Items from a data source
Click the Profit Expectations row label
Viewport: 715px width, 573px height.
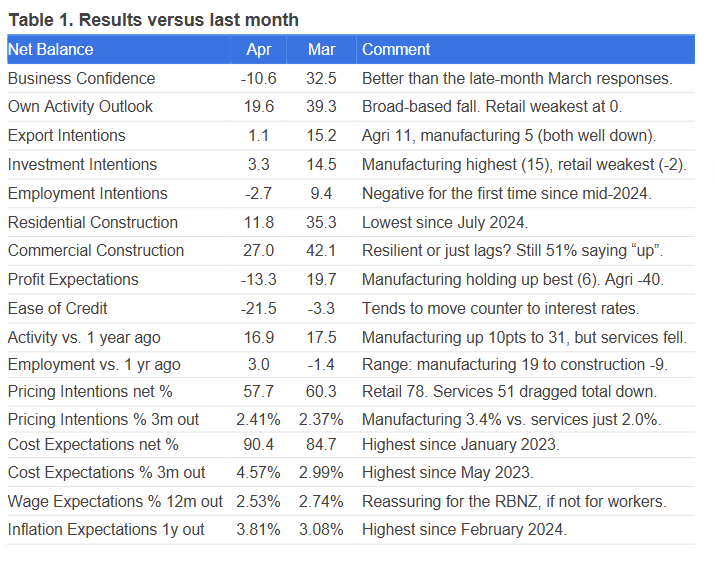[x=73, y=279]
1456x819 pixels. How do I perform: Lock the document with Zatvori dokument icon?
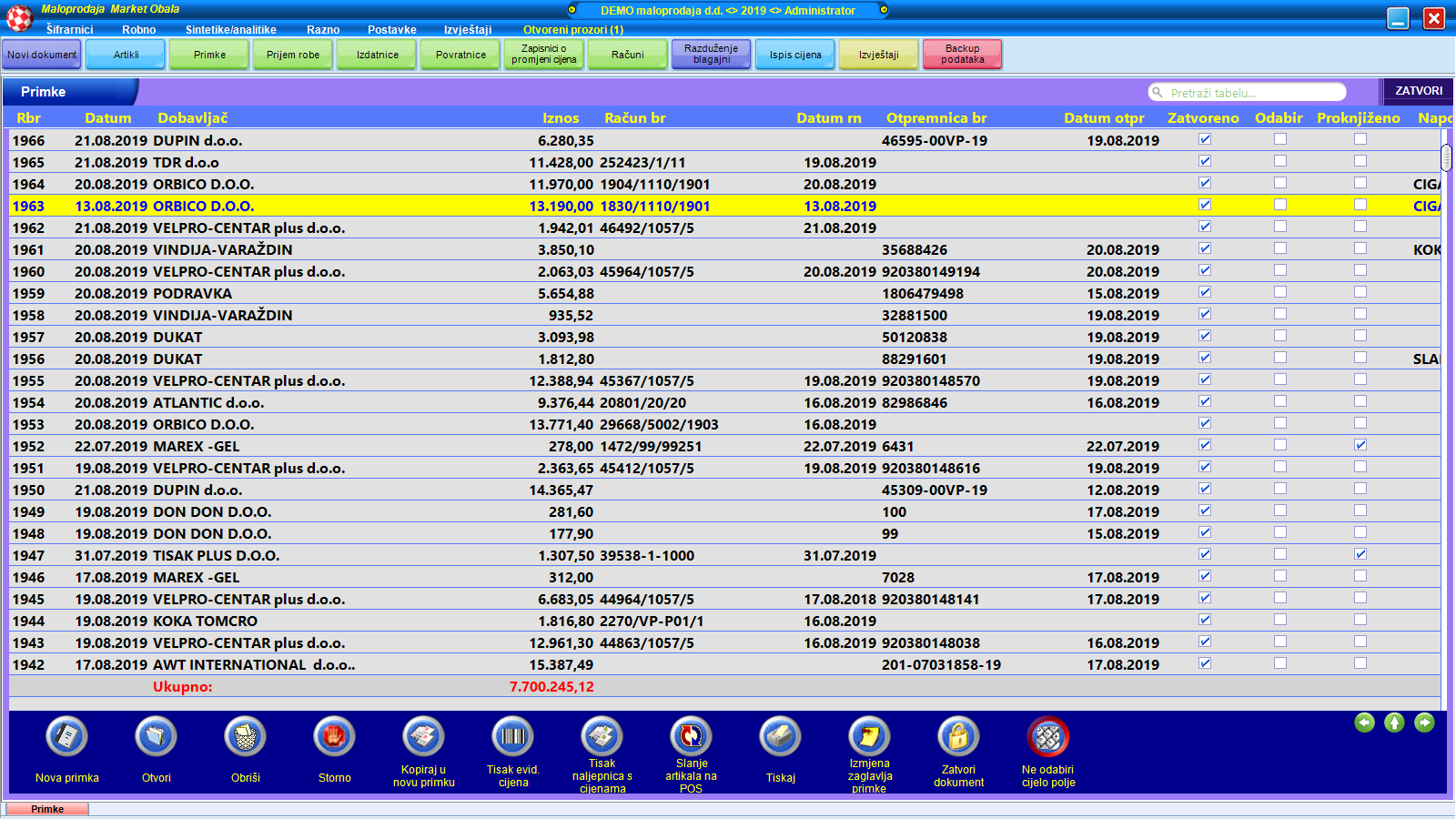(x=958, y=737)
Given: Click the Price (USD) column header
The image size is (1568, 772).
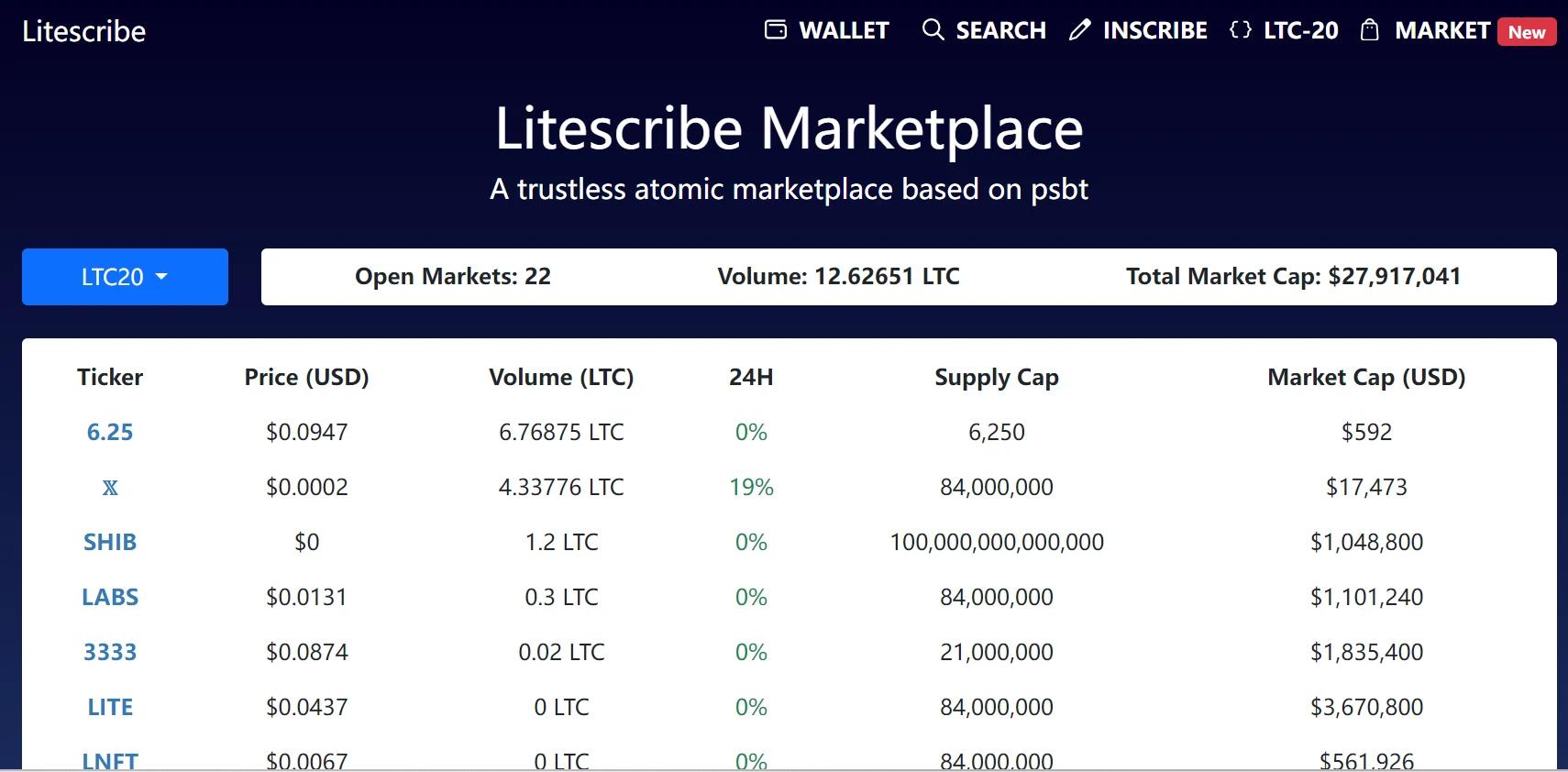Looking at the screenshot, I should tap(306, 377).
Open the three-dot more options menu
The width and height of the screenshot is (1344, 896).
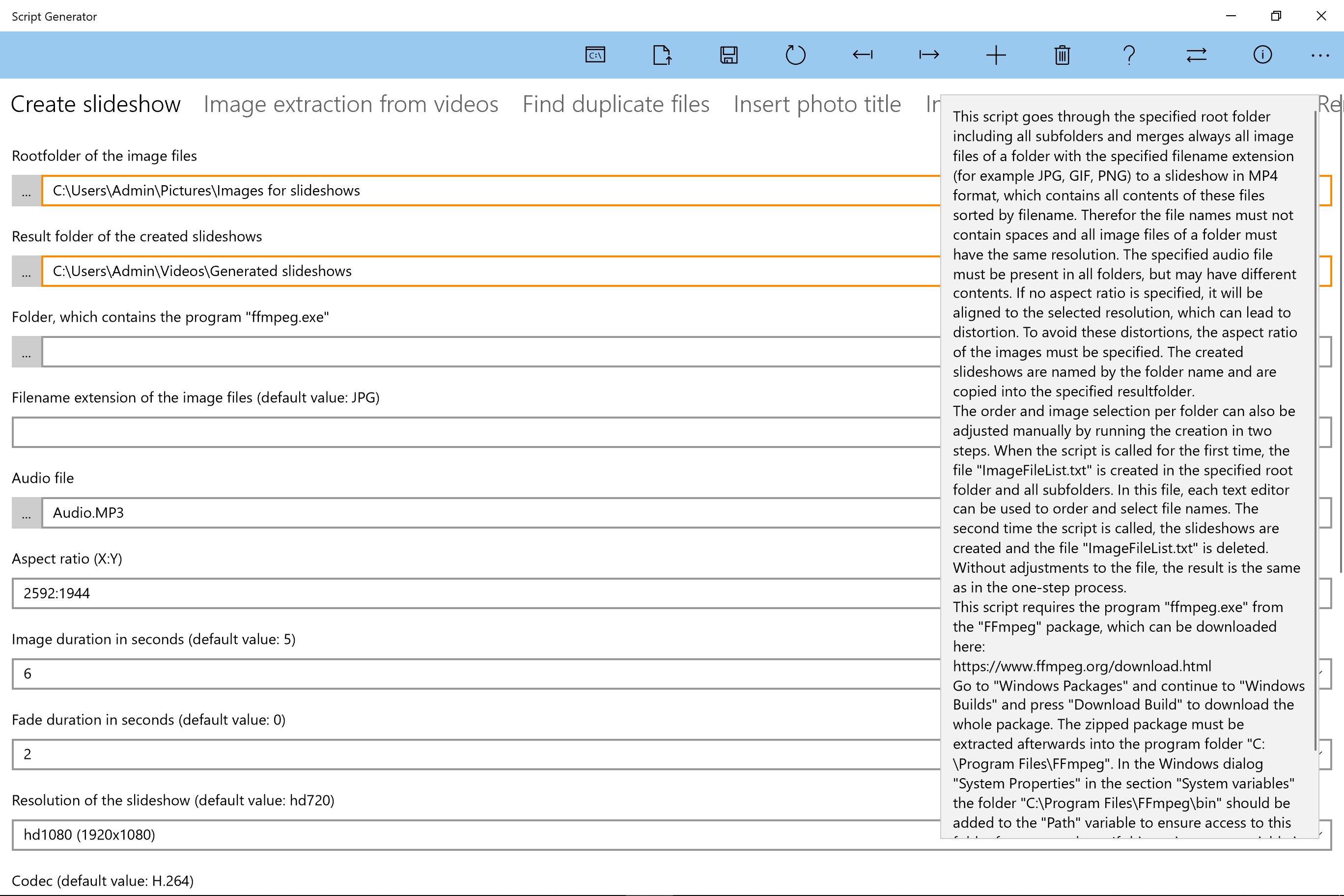1320,55
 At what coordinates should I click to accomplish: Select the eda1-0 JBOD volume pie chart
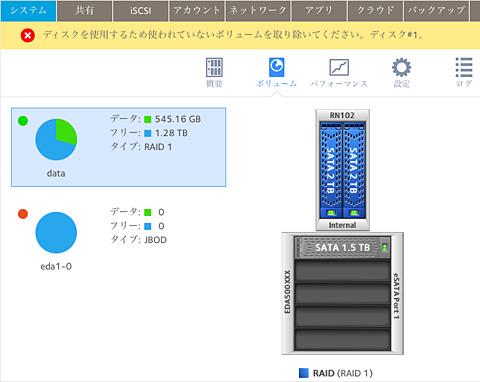tap(56, 233)
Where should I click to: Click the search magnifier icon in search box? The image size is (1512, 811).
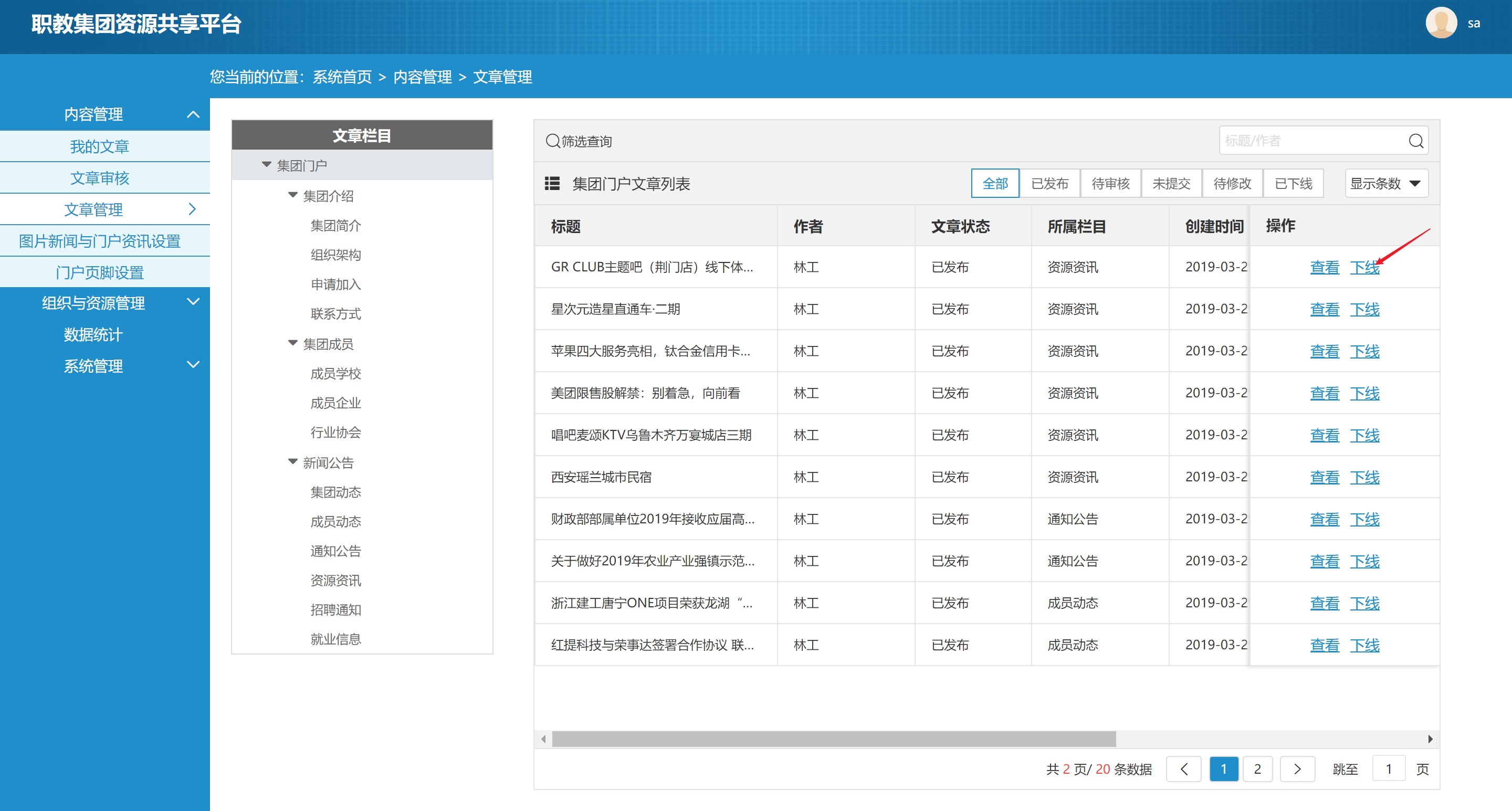click(x=1415, y=141)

### STATED GOAL
Locate each line above that contains the string "height", and copy every such line in full.

### EXERCISE ANSWER
Viewport: 715px width, 573px height.
The width and height of the screenshot is (1344, 896).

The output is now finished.